Target pointing data:
+++++

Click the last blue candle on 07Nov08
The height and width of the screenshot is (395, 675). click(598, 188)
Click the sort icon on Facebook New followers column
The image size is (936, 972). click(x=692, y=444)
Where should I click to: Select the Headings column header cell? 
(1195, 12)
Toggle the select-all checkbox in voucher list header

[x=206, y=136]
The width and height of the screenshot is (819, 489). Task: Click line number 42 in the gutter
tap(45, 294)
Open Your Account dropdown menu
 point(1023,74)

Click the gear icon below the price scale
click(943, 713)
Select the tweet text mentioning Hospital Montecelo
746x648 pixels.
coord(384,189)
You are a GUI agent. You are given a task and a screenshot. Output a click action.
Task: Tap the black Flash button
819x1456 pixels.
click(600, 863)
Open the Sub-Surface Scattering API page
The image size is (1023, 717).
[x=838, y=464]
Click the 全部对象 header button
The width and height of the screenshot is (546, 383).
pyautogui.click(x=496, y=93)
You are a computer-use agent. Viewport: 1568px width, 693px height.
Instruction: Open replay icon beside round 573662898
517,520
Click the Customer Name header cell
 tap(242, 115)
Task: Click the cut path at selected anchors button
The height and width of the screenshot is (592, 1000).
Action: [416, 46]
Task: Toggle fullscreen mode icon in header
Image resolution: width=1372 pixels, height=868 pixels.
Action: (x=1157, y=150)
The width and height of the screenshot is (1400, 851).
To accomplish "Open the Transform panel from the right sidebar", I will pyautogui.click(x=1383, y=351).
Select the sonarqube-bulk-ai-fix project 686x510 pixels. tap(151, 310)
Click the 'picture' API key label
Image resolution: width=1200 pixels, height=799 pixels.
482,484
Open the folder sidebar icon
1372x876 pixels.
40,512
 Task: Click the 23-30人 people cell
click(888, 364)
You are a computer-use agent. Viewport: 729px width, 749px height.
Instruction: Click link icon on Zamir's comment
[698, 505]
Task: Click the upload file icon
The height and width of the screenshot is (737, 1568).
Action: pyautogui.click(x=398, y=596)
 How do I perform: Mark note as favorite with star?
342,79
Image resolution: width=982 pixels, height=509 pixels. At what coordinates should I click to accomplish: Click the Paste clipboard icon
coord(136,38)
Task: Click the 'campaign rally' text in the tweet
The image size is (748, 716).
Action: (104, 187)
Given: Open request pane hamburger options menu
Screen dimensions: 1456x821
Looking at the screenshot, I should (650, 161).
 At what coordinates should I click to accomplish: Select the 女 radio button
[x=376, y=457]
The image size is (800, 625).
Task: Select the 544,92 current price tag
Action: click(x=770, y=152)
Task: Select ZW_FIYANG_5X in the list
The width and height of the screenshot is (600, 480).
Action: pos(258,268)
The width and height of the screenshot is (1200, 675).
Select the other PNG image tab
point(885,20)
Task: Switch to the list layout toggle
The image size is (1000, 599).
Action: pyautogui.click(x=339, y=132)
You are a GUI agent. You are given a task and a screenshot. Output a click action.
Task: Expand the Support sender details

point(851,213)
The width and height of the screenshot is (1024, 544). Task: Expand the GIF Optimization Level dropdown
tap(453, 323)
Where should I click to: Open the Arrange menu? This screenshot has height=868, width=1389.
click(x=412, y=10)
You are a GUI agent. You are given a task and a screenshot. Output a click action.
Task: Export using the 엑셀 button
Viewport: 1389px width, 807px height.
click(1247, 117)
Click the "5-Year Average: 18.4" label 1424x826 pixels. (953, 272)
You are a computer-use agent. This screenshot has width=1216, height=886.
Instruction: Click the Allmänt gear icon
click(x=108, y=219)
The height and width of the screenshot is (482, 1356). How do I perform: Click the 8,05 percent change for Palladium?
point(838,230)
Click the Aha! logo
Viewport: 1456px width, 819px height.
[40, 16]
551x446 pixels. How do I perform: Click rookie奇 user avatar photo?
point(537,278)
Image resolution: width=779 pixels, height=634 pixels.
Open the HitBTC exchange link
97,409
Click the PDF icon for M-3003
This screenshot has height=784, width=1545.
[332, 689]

+++++

## THE PROBLEM
Copy all of the data above line for line, changing nothing.

## TASK RESPONSE
Click the last blue candle on 07Nov08
The height and width of the screenshot is (395, 675). click(598, 188)
Click the sort icon on Facebook New followers column
The image size is (936, 972). click(x=692, y=444)
Where should I click to: Select the Headings column header cell? 
(1195, 12)
Toggle the select-all checkbox in voucher list header

[x=206, y=136]
The width and height of the screenshot is (819, 489). Task: Click line number 42 in the gutter
tap(45, 294)
Open Your Account dropdown menu
 point(1023,74)

Click the gear icon below the price scale
click(943, 713)
Select the tweet text mentioning Hospital Montecelo
746x648 pixels.
coord(384,189)
You are a GUI agent. You are given a task and a screenshot. Output a click action.
Task: Tap the black Flash button
819x1456 pixels.
click(600, 863)
Open the Sub-Surface Scattering API page
The image size is (1023, 717).
[x=838, y=464]
Click the 全部对象 header button
The width and height of the screenshot is (546, 383).
pyautogui.click(x=496, y=93)
You are a computer-use agent. Viewport: 1568px width, 693px height.
Instruction: Open replay icon beside round 573662898
517,520
Click the Customer Name header cell
 tap(242, 115)
Task: Click the cut path at selected anchors button
The height and width of the screenshot is (592, 1000).
Action: [416, 46]
Task: Toggle fullscreen mode icon in header
Image resolution: width=1372 pixels, height=868 pixels.
Action: (x=1157, y=150)
The width and height of the screenshot is (1400, 851).
To accomplish "Open the Transform panel from the right sidebar", I will pyautogui.click(x=1383, y=351).
Select the sonarqube-bulk-ai-fix project 686x510 pixels. tap(151, 310)
Click the 'picture' API key label
Image resolution: width=1200 pixels, height=799 pixels.
482,484
Open the folder sidebar icon
1372x876 pixels.
40,512
 Task: Click the 23-30人 people cell
click(888, 364)
You are a computer-use agent. Viewport: 729px width, 749px height.
Instruction: Click link icon on Zamir's comment
[698, 505]
Task: Click the upload file icon
The height and width of the screenshot is (737, 1568).
Action: pyautogui.click(x=398, y=596)
 How do I perform: Mark note as favorite with star?
342,79
Image resolution: width=982 pixels, height=509 pixels. At what coordinates should I click to accomplish: Click the Paste clipboard icon
coord(136,38)
Task: Click the 'campaign rally' text in the tweet
The image size is (748, 716).
Action: (104, 187)
Given: Open request pane hamburger options menu
Screen dimensions: 1456x821
Looking at the screenshot, I should (650, 161).
 At what coordinates should I click to accomplish: Select the 女 radio button
[x=376, y=457]
The image size is (800, 625).
Task: Select the 544,92 current price tag
Action: click(x=770, y=152)
Task: Select ZW_FIYANG_5X in the list
The width and height of the screenshot is (600, 480).
Action: pos(258,268)
The width and height of the screenshot is (1200, 675).
Select the other PNG image tab
point(885,20)
Task: Switch to the list layout toggle
The image size is (1000, 599).
Action: pyautogui.click(x=339, y=132)
You are a GUI agent. You are given a task and a screenshot. Output a click action.
Task: Expand the Support sender details

point(851,213)
The width and height of the screenshot is (1024, 544). Task: Expand the GIF Optimization Level dropdown
tap(453, 323)
Where should I click to: Open the Arrange menu? This screenshot has height=868, width=1389.
click(x=412, y=10)
You are a GUI agent. You are given a task and a screenshot. Output a click action.
Task: Export using the 엑셀 button
Viewport: 1389px width, 807px height.
click(1247, 117)
Click the "5-Year Average: 18.4" label 1424x826 pixels. (953, 272)
You are a computer-use agent. This screenshot has width=1216, height=886.
Instruction: Click the Allmänt gear icon
click(x=108, y=219)
The height and width of the screenshot is (482, 1356). How do I perform: Click the 8,05 percent change for Palladium?
point(838,230)
Click the Aha! logo
Viewport: 1456px width, 819px height.
[40, 16]
551x446 pixels. How do I perform: Click rookie奇 user avatar photo?
point(537,278)
Image resolution: width=779 pixels, height=634 pixels.
Open the HitBTC exchange link
97,409
Click the PDF icon for M-3003
This screenshot has height=784, width=1545.
[332, 689]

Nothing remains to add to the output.